Saturday, June 16, 2007

Another boring day. . .

Hey!
I have officially decided it, I have no life! Ok, I do, I'm living and all, but I have no social life! Get the point? Good. Want to know WHY I decided this? Well because I am sitting here, on a Saturday, writing a blog and wishing I could have something to do because I call off my plans, thinking that me and my friend would do something cuz that's what she said, and we end up, no, I end up doing nothing. I could have been having fun, but nooo, my friend get's to spend the last weekend with my sister but I DON'T? Do you see that as fair? Do you? I've known my sister for my ENTIRE life, and she just steps in and claims the role. It's unfair, and I don't see it as a good thing. I mean, they act as if I'm some total baby, saying that this isn't happening, am I the only SANE one here!? Ugh. Sorry, I'm frustrated. And I'm sorry that I'm taking it out on whoever. I don't care. . . so on with the next paragraph of my boring blog/life, shall we?
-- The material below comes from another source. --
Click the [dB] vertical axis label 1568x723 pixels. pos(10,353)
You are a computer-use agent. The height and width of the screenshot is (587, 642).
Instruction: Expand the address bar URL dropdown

Ok, so I'm not doing much today, so this won't be an overly-long post, and I guess. . . w/e. So my older ( more LOYAL ) sister Tia, said that she's gonna take me to see the movie Nancy Drew Monday. Since I HAVE been waiting for it ever since I heard rumors of it coming out two-and-a-half years ago, and I'm all phyched, she even says I can invite a friend, which is ubberly nice of her and that's one more thing TO love about Tia. . . ily!
On another note, I got to, wait;what did I do? Ugh. I need to step in more, talk more, open up more. Don't get me wrong, I'm not depressed or anything. I'm happy, but for the past, oh I dunno, month and a half maybe. I've been sad, down-in-the-dumps, wishing to be happy again. Because every time I DO get happy, it only lasts a little while and I go to bed sad, wishing for everything that I know won't happen. Fantasising that dreams could come true like in Cinderella. But I'm not a princess, mice don't talk, and there's no such thing as magic. So where am I? I'm stuck, that's where I am. Everything that I could possibly want is out of my reach, and no one understands what I'm going through. Every time I come even close to explaining what I need, what I want, and what I hope for, is dashed away from lost thoughts. It hurts, and I can tell no one. . .
Great, now I sound depressed, don't I? DON'T I?!? Ugh. Well I guess I have nothing more to say so, enjoy the music and peace!